Les scientifiques ont enfin confirmé ce qu’il y a à l’intérieur de la Lune : ScienceAlert

Eh bien, le verdict est tombé. La lune n’est pas faite de Fromage vert Après tout.

Une enquête approfondie a révélé que le noyau interne de la lune est, en fait, une boule solide avec une densité similaire à celle du fer. Les chercheurs espèrent que cela aidera à régler un débat de longue date sur la question de savoir si le noyau de la lune est intérieur solide ou fusibleet conduisent à une compréhension plus précise de l’histoire de la lune – et donc de l’histoire du système solaire.

« nos résultats », Écrit une équipe dirigée par l’astronome Arthur Briod Du Centre national de la recherche scientifique en France, « Interroger l’évolution du champ magnétique de la Lune grâce à sa démonstration de l’existence du noyau interne et soutenir un scénario global d’inversion du manteau qui apporte des informations substantielles sur la chronologie du bombardement lunaire dans le premier milliard d’années du système solaire. »
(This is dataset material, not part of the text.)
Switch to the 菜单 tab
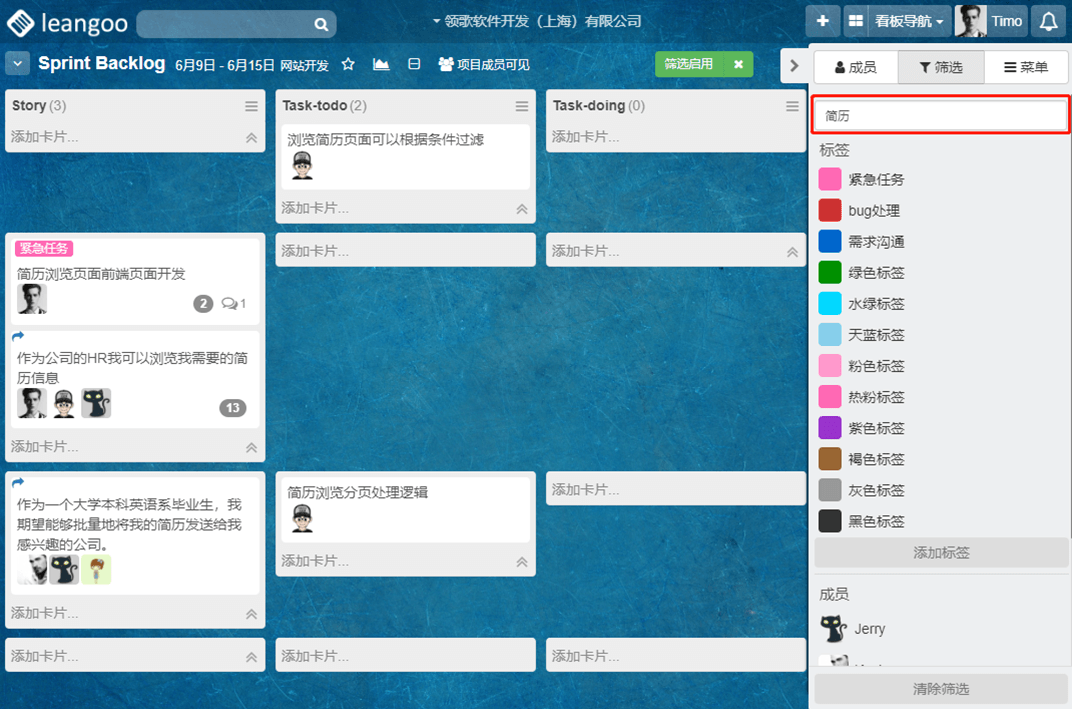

L’examen de la composition interne des corps du système solaire s’effectue le plus efficacement grâce aux données sismiques. La façon dont les ondes sonores générées par les tremblements de terre se déplacent et se reflètent sur les matériaux à l’intérieur d’une planète ou d’une lune peut aider les scientifiques à créer une carte détaillée de l’intérieur de l’objet.

Il se trouve que nous avons des données sismiques lunaires collectées par la mission Apollo, mais leur résolution est trop faible pour déterminer avec précision l’état du noyau interne. Nous savons qu’il existe un noyau externe fluide, mais ce qu’il comprend est encore en discussion. Les modèles de noyau interne solide et de noyau complètement fluide fonctionnent bien avec les données Apollo.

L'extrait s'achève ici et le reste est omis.